It’s now been two years since the United States shut down due to the rising amount of COVID-19 cases across the country. And experts are still unsure how the pandemic will come to a close.
Driving the news: Pandemics don’t all end the same. Each pandemic throughout history has a different endgame, mostly due to the science and medication available at the time.
- But scientists and researchers are looking at past pandemics for clues on what’s to come next with COVID-19.
What they said: Erica Charters of the University of Oxford, who studies pandemic history, told The Associated Press that pandemics don’t end quickly.
- “One thing we have learned is it’s a long, drawn-out process,” she told The Associated Press.
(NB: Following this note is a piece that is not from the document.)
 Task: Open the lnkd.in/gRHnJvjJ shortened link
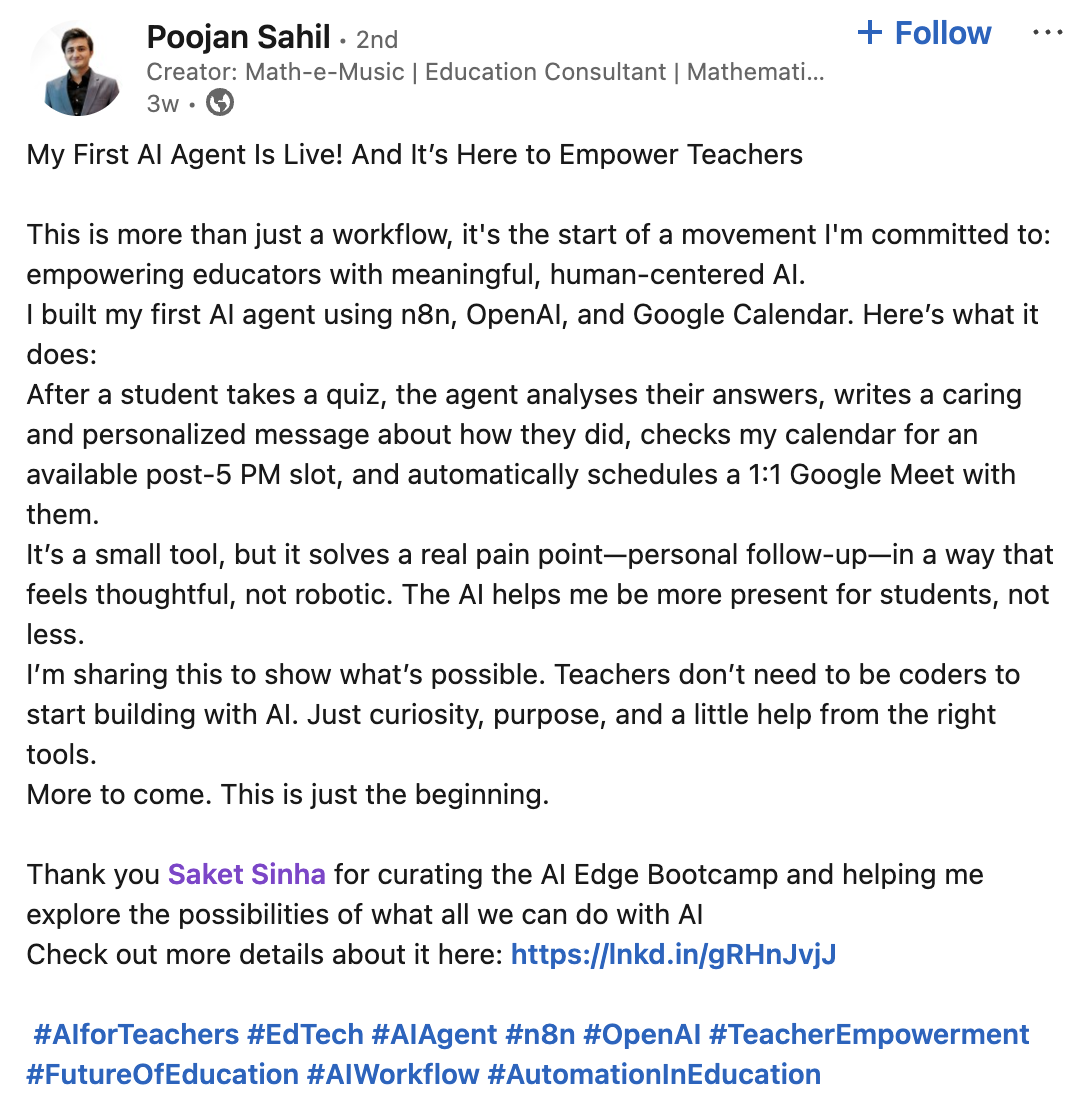click(675, 954)
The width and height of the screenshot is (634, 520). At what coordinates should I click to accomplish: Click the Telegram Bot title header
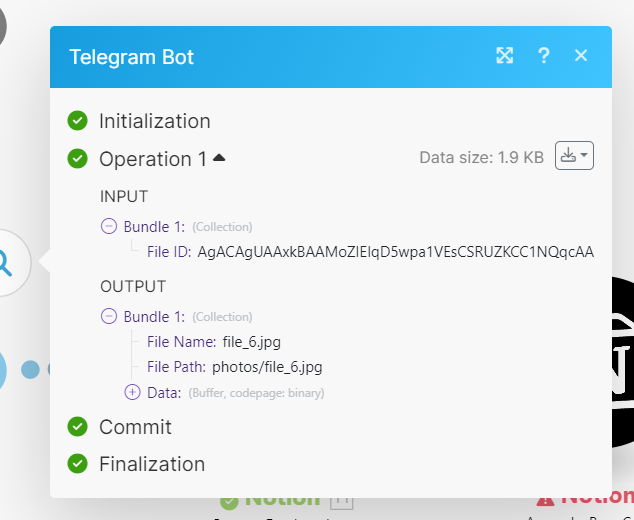point(132,57)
Pandemics often have three types of endings:
- Medical end — a time when the disease isn’t as fervent in our society.
- Political end — when the society reduces restrictions and safety measures.
- Social end — when people in society move on from the virus.
State of play: The World Health Organization previously cautioned the world against assuming the COVID-19 pandemic is over since there are still cases spiking across the world.
- Most recently, Hong Kong has felt the brunt of an omicron wave.
- And researchers are still searching for new COVID-19 variants, which could turn the tide of the pandemic as quickly as the delta and omicron variants did.
What to expect: Dr. Scott Gottlieb, the former commissioner of the Food and Drug Administration, said at the beginning of February that the pandemic may soon end and normality will return in the spring, as I wrote for the Deseret News.
- “We don’t see anything on the horizon that’s going to dramatically alter that trajectory.”